August 2016 by Expert

According to a survey report issued today by Okta, 65% of respondents think that a data breach will happen within the next 12 months if they do not upgrade legacy security solutions in time.

Richard Meeus, VP of technology EMEA at NSFOCUS IB: “Attacks will happen. It is no longer a case of if, but, when. Whether it will be a massive breach that is widely reported or a small attack that takes a business offline, the options open to attackers are manifold. Security and productivity often make strange bedfellows. Both are integral to the business but both can have negative effects on the other if implemented without due care and understanding. Often security measures are knee-jerk reactions to breaches or media fanfare and in these cases they are often no more than just a plaster as opposed to curing the problem. This is when it will harm productivity and users become frustrated. Having a defined security policy and working with trusted partners helps organisations to deploy effective security seamlessly.”

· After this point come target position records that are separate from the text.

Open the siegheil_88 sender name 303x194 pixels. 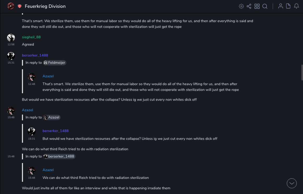31,37
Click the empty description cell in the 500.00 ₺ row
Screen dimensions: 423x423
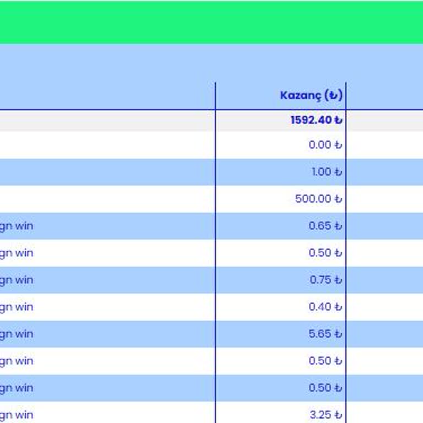point(107,199)
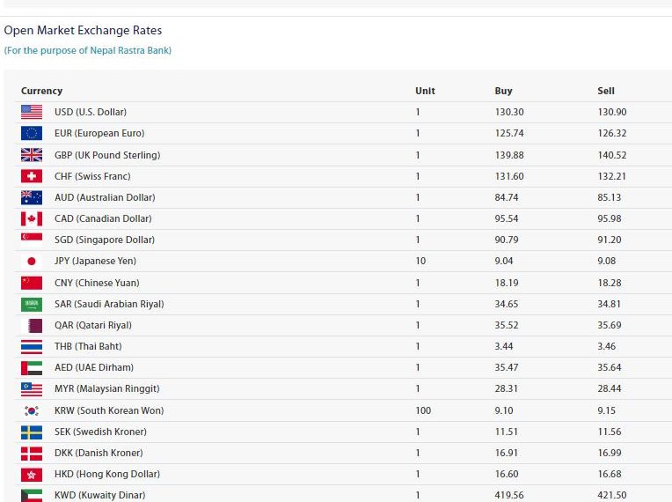Click the UK flag icon

32,155
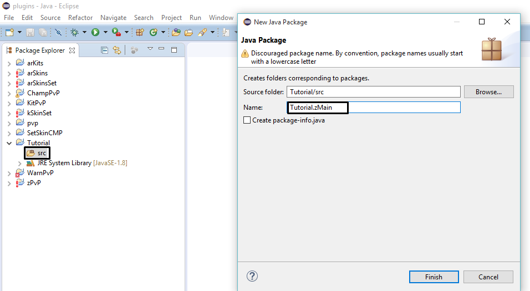Open the Package Explorer view menu arrow
This screenshot has height=291, width=530.
pos(150,50)
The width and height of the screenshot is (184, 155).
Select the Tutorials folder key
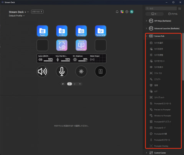coord(100,31)
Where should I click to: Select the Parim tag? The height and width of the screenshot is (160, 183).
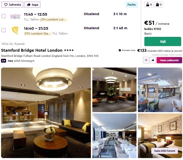pyautogui.click(x=132, y=5)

Brian Laing, VP at Lastline: “Most organisations recognise that they face a grave cybersecurity threat but have been too slow to react and often their response is piecemeal and tactical. Critical to successfully addressing this challenge is the recognition that the threat is continually evolving to exploit the weakest link in their defences whether that is through employees or systems or both. Achieving improved levels of cybersecurity requires rapid detection and response to attacks which means that organisations must harden their employees as well deploy integrated security solutions that provide security analysts with actionable information rather than drowning them in data.
With this understanding some of the critical improvements in enterprise security can be understood. Success will require acknowledging that employees play a role in the solution and provide them with education and training to ensure they are as vigilant as possible. With respect to security solutions they must then correctly identify threats, provide superior visibility into attacks, allow for immediate remediation throughout the entire enterprise and then provide basic information sharing so that all organisations can gain insights from the challenges they each are facing.”

Michael Callahan, VP at FireMon: “I don’t think we’re failing as much as we don’t have enough skilled people and you need to supplant that through automation tools that help you manage the complex environments. Companies are increasingly looking to security management vendors to address both of these concerns. I’m surprised it’s not higher than 65% but maybe it has to do with how you define serious. I think most leaders believe they will experience some sort of breach. We don’t have a technology problem. There are many many security technologies. The issue is how do you effectively manage these solutions in an increasingly complex environment. The answer is to take advantage of security management tools that see the entire infrastructure and can automate change, find risks and simulate the effect of changes.”